When the Ground Is Hard by Malla Nunn (ISBN-13: 9780525515579 Publisher: Penguin Young Readers Group Publication date: 06/04/2019)
In this stunning and heartrending tale set in a Swaziland boarding school, two girls of different castes bond over a shared copy of Jane Eyre.
Adele Joubert loves being one of the popular girls at Keziah Christian Academy. She knows the upcoming semester at school is going to be great with her best friend Delia at her side. Then Delia dumps her for a new girl with more money, and Adele is forced to share a room with Lottie, the school pariah, who doesn’t pray and defies teachers’ orders.
But as they share a copy of Jane Eyre, Lottie’s gruff exterior and honesty grow on Adele, and Lottie learns to be a little sweeter. Together, they take on bullies and protect each other from the vindictive and prejudiced teachers. Then a boy goes missing on campus and Adele and Lottie must rely on each other to solve the mystery and maybe learn the true meaning of friendship. (Amanda MacGregor)
Just Kindle Books recommends Marina DelVecchio's Dear Jane.
Kit Kat’s letters to Jane Eyre demonstrate the resilience and power that she derives from Jane’s own dark narrative and the parallels between their lives that include being neglected, unloved, poor, orphaned, and almost destroyed by the madwoman in their lives.
This coming of age novel is about family, loss, and forgiveness. Free on Kindle.
Newsarama reviews Blossoms 666 #1 by Cullen Bunn with art by Laura Braga and Matt Herms.
While the rest of the show is characterized almost entirely by its chameleon aesthetic, Blossom plots are uniquely gothic.
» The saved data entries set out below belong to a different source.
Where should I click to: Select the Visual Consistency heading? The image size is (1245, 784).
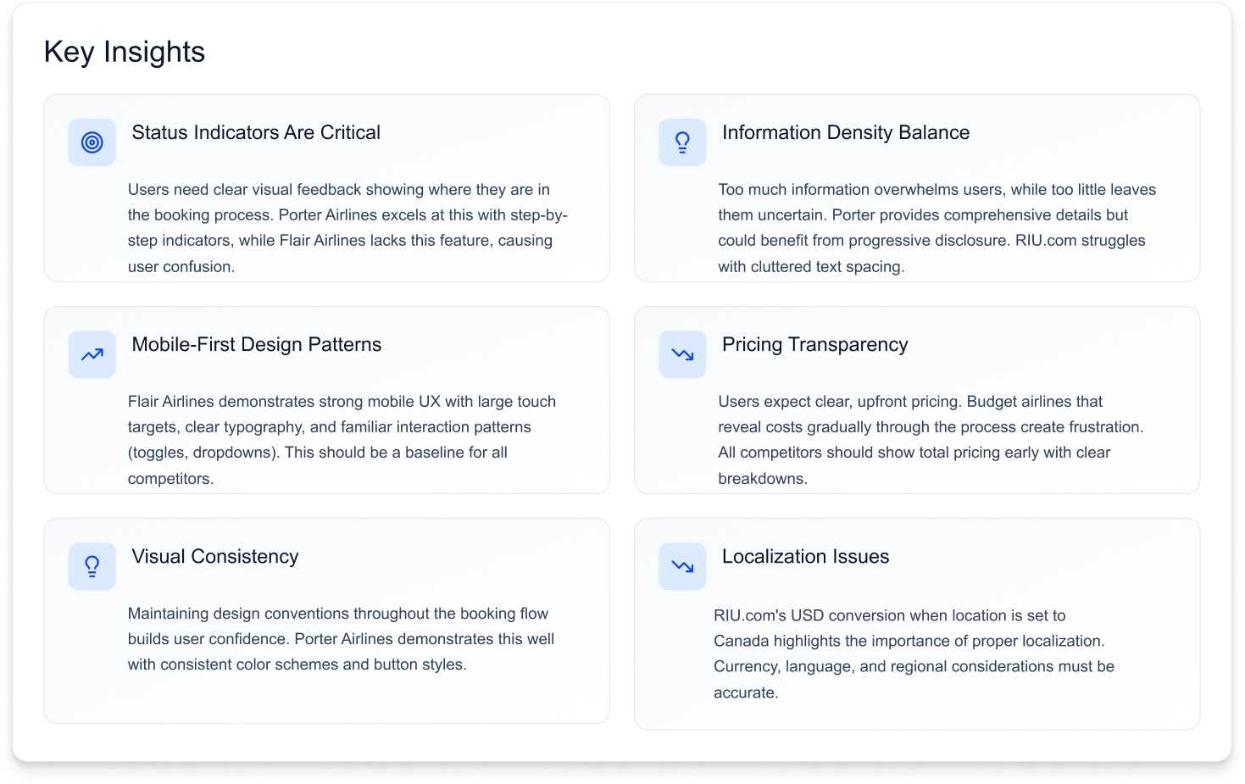pyautogui.click(x=215, y=556)
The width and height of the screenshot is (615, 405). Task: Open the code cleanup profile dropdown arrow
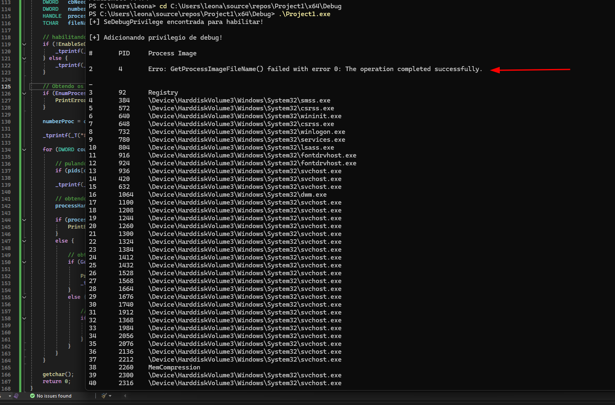pyautogui.click(x=110, y=396)
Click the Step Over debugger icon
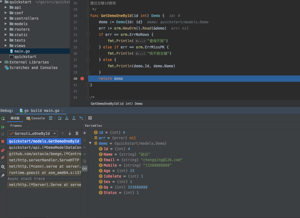Screen dimensions: 300x218 (x=60, y=118)
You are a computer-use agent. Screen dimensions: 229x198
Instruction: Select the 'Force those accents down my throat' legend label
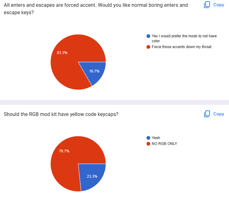coord(181,47)
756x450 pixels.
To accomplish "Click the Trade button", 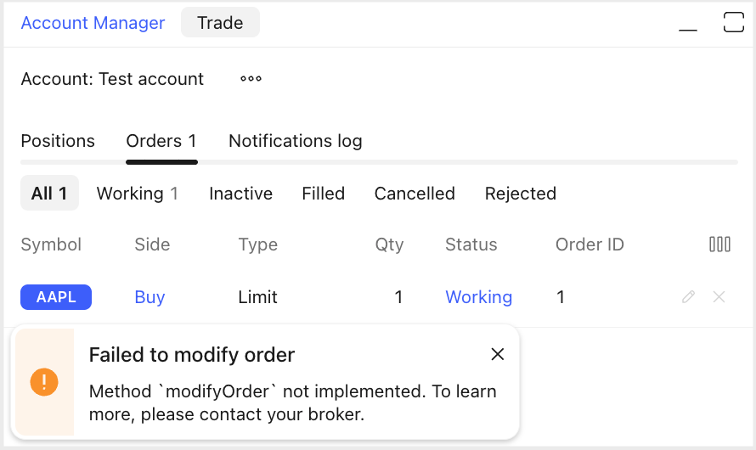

There’s repressed sexuality, incestuous overtones, generation-spanning consequences, and it sometimes feels like each time the show visits Blossom Mansion we could find Brontë’s madwoman in the attic. (Joey Edsall)
The Guardian reports that writer and editor Diana Athill has died at age 101.
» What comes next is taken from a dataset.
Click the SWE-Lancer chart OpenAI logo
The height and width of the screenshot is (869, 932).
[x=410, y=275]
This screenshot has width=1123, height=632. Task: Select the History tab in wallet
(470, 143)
She “nannied” Jean Rhys as she completed Wide Sargasso Sea, straightened out Molly Keane’s chronology and boosted VS Naipaul out of his depressions after delivering a manuscript – a chore that Athill remembered whenever she needed cheering up, consoling herself that “At least I’m not married to Vidia.” (Richard Lea)
GraphoMania (in Italian) has a post on Anne Brontë. Also in Italy, Marie Claire thinks that 'every girl' should read Wuthering Heights. Jane Eyre's Library (in Spanish) writes about two of the first translations/adaptations of Jane Eyre in Spanish.